Supreme and Skydance have agreed to terms of a merger, CNBC's David Faber reported Monday. An agreement could be announced in the coming days, he said.

A special committee of Paramount and the buying consortium (David Ellison's Skydance, backed by private equity firms RedBird Capital and KKR) agreed to the terms. The deal is awaiting approval from Paramount's majority shareholder Shari Redstone, owner of National Amusements, which owns 77% of Paramount's class A shares, Faber said Monday.

The terms of the deal come after weeks of discussion and a recent competitive bid from Apollo Global Management and Sony Pictures.

“We received the financial terms of the proposed transaction between Paramount and Skydance over the weekend and are reviewing them,” a National Amusements spokesperson said.

The deal currently calls for Redstone to receive $2 billion for National Amusements, Faber reported Monday. Skydance would buy nearly 50% of Paramount's class B shares for $15 each, or $4.5 billion, leaving holders with shares in the new company.

Skydance and RedBird would also contribute $1.5 billion in cash to Paramount's balance sheet to help reduce debt.

Upon closing of the deal, Skydance and RedBird would own two-thirds of Paramount, and class B shareholders would own the remaining third of the company, Faber said. The negotiated terms were previously reported by The Wall Street Journal.

The deal will not require a shareholder vote, which was part of the negotiations, Faber said. Paramount's annual shareholder meeting will take place on Tuesday.

The deal is valued at $8 billion, an increase from the $5 billion offer that was previously on the table. Under those previous terms, Redstone would have received less than $2 billion for its stake, and class B shareholders would have been bought out at a nearly 30% premium at $11 per share, CNBC previously reported.

No deal announcement is expected before the meeting, according to people familiar with the matter, who asked not to be identified because the discussions are private. In addition to the twists and turns of negotiations with buyers, Paramount's top management has also undergone a shakeup in recent months.

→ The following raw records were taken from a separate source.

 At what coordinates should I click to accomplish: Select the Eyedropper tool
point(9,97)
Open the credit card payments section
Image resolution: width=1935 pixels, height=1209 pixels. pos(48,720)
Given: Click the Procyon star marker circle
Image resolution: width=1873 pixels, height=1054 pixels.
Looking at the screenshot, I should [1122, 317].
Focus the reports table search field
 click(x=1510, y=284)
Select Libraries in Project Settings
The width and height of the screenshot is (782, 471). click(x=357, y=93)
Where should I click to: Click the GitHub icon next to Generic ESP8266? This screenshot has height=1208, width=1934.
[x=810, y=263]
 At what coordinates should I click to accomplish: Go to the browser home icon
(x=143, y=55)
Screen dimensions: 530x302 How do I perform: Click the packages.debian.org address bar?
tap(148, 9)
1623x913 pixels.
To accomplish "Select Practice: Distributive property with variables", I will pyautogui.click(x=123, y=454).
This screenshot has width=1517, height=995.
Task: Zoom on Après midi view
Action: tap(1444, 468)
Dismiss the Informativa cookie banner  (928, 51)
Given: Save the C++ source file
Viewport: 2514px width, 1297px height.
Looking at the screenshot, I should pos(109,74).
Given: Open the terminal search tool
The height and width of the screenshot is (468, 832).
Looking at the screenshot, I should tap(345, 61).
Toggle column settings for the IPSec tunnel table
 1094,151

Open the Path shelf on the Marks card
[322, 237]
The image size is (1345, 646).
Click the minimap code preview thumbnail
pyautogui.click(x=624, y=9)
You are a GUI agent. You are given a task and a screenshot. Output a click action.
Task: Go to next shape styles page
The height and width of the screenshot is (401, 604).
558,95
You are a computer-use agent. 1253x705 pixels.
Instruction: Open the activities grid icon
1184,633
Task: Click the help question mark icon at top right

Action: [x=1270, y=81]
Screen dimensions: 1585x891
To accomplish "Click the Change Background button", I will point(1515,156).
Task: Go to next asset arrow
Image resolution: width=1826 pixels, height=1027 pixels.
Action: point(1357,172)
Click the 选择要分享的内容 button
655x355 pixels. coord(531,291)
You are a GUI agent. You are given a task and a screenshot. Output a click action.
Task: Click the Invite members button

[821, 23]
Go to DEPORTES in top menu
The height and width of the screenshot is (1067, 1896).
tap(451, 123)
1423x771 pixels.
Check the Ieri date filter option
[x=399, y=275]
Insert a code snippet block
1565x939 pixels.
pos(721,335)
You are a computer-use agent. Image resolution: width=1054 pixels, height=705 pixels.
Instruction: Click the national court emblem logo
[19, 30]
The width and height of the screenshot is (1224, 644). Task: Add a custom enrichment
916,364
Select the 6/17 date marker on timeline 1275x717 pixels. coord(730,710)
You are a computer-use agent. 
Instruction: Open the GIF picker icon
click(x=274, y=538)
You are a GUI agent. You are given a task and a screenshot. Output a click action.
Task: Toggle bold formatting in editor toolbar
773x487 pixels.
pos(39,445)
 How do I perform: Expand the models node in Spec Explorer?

Bob Bakish resigned as CEO in late April and was replaced by what the company calls the “Office of the CEO.” Paramount is now led by three executives: George Cheeks, chairman and CEO of CBS; Chris McCarthy, president and CEO of Showtime/MTV Entertainment Studios and Paramount Media Networks; and Brian Robbins, head of Paramount Pictures and Nickelodeon.

They plan to present strategic priorities at Tuesday's annual meeting. A previously scheduled board meeting will be held later Tuesday, where interim leaders will once again be present, the people said. Redstone approved of the ideas and leadership of the triumvirate during his brief tenure, one of the people said.

In early May, Apollo and Sony formally expressed interest in acquiring Paramount for about $26 billion, CNBC previously reported. However, Redstone has favored a deal that would keep Paramount together, and Apollo and Sony planned to split the company, CNBC previously reported.